The social stigmas surrounding mental illness could take up a book, let alone a Catalyst article, so I can’t cover them all. Instead, I recommend anyone who wants support or to just learn more come to a Grow meeting at Sacred Grounds on Mondays at 8 p.m. Honestly, these meetings have done wonders for me. I don’t know how I got through my first semester of freshman year without them.
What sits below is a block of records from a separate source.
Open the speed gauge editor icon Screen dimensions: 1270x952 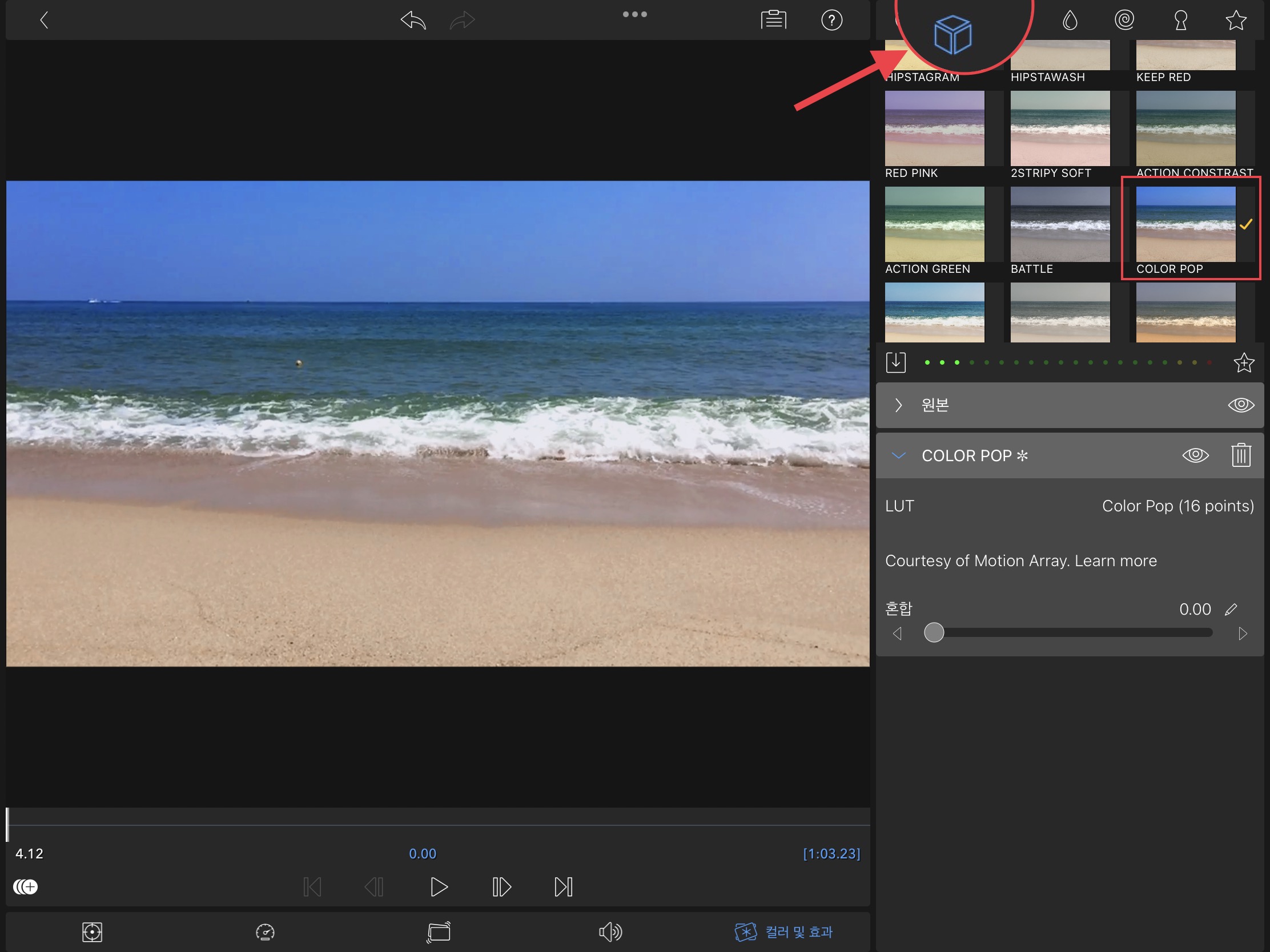click(266, 932)
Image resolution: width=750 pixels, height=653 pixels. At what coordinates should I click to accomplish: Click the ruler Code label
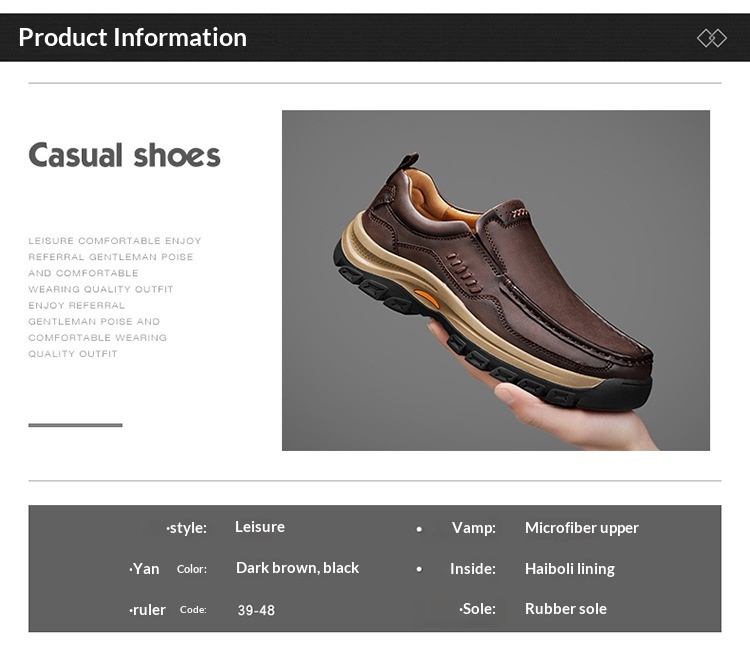point(168,610)
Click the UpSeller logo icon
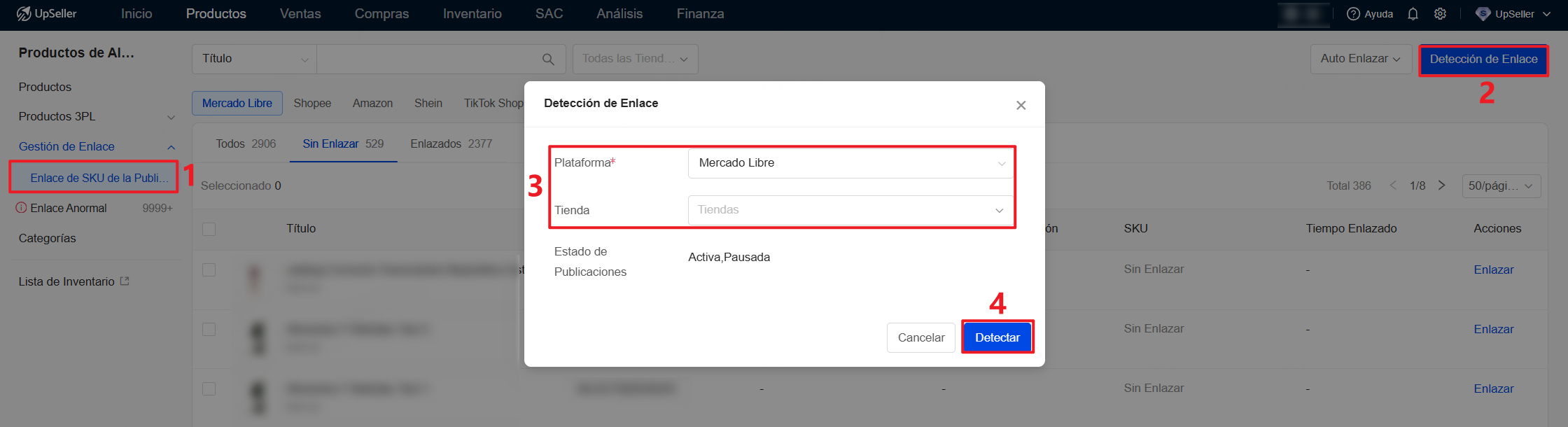 tap(24, 13)
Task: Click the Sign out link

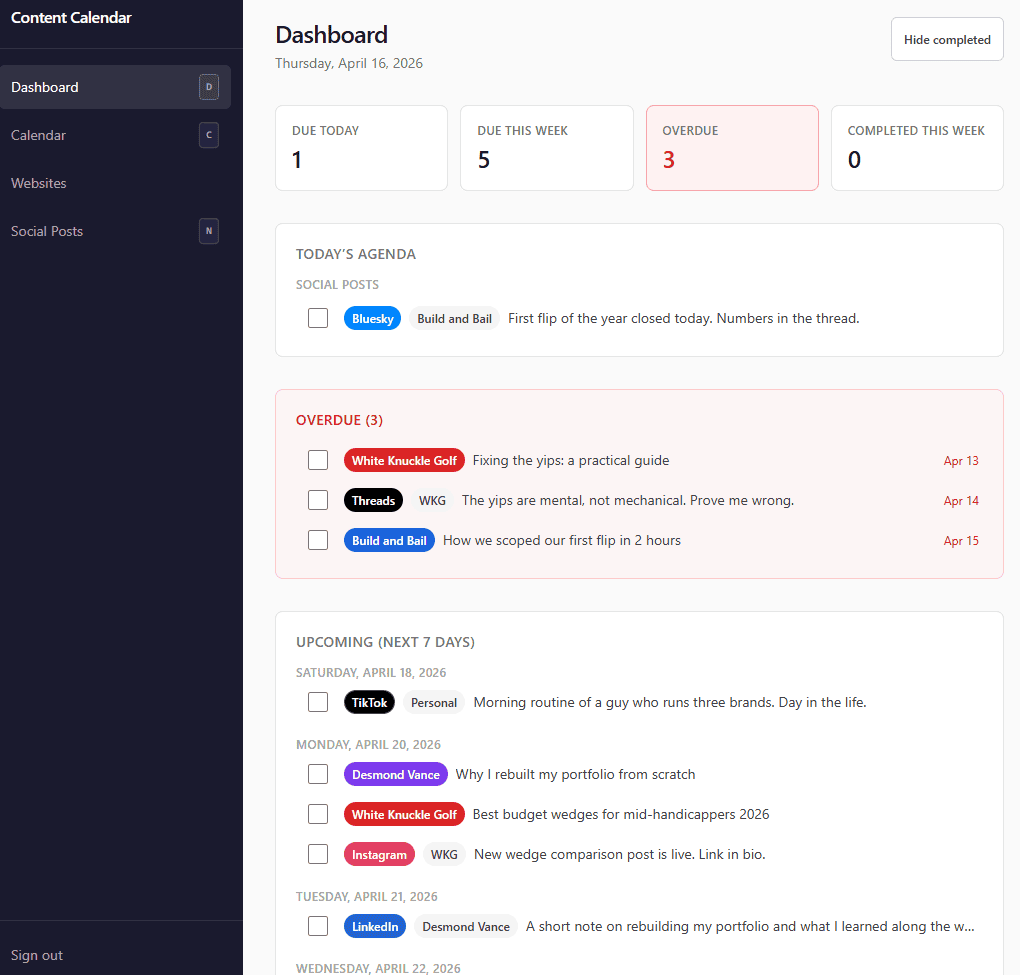Action: pyautogui.click(x=36, y=955)
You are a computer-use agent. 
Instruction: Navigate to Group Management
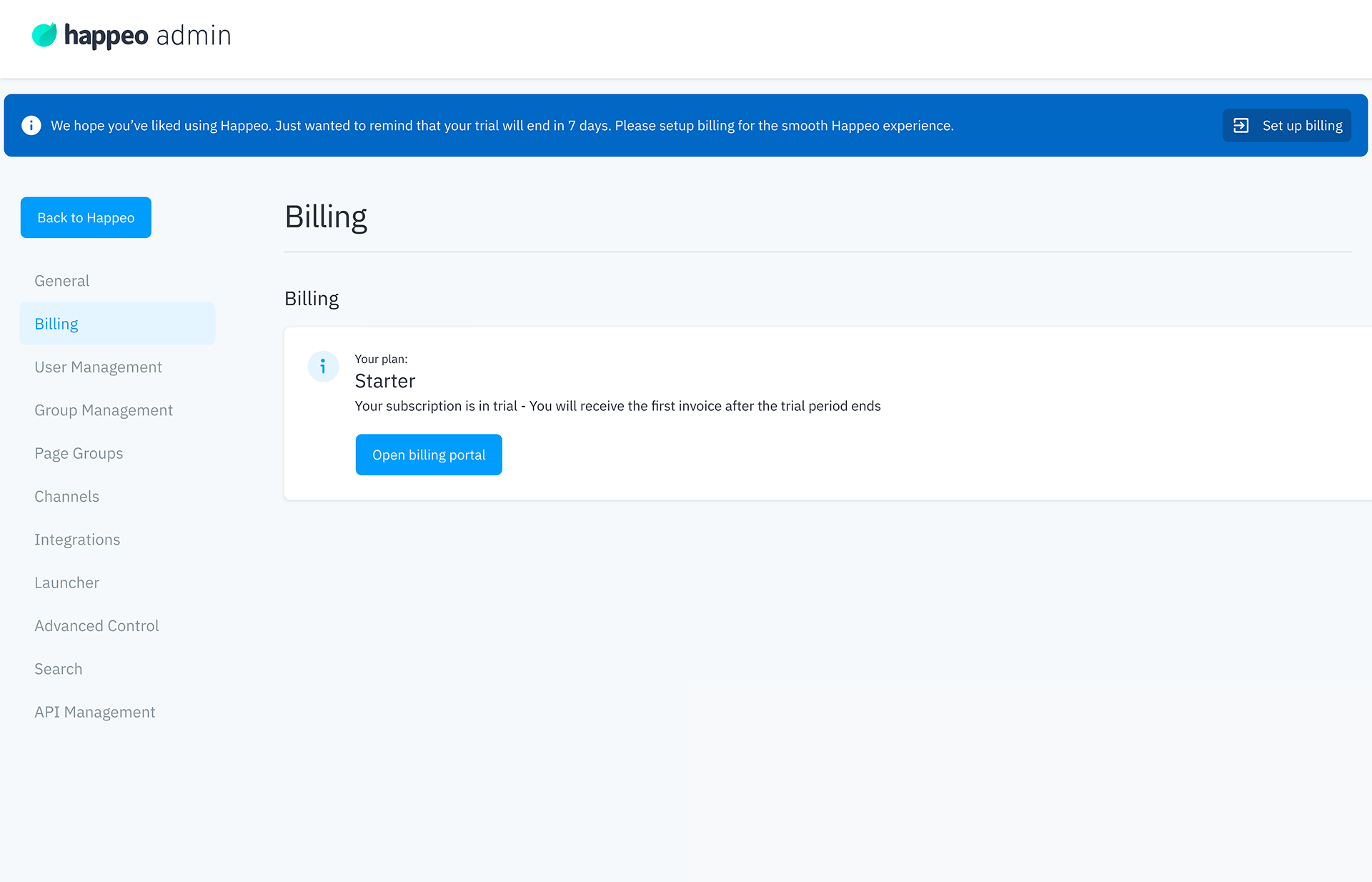104,410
One of the most frustrating things about being depressed for me is being unable to explain myself. I want people to understand how serious this condition is, how much it affects my everyday life, but I don’t want them to think I’m really unstable or a risk. I want people to be sensitive about it, but I don’t want them to treat me like a china doll; I just want things to seem normal.

The best thing I can think of to do to fight the stigma is to come out of the closet. There is a chemical imbalance in my brain that fills me often with thoughts of death, of self-loathing, of inferiority, of helplessness, of inadequacy. I often think I am not worth anyone’s time. The same applies to many, many people on this campus. That is our reality, and I’m ready to come out with it.

It would mean everything to me if a single person was inspired to come out to his/her friends about his/her condition because of this article. It would be even more impressive if another person decided to write something from their own perspective, with their own name. (Again, not a criticism of Anonymous.) So this is, essentially, my first step. I have concerns about submitting this, because it could easily make readers wonder more about me than about the issue. I could just be looked at as a crazy girl. But someone has to risk that. Maybe I can change some minds.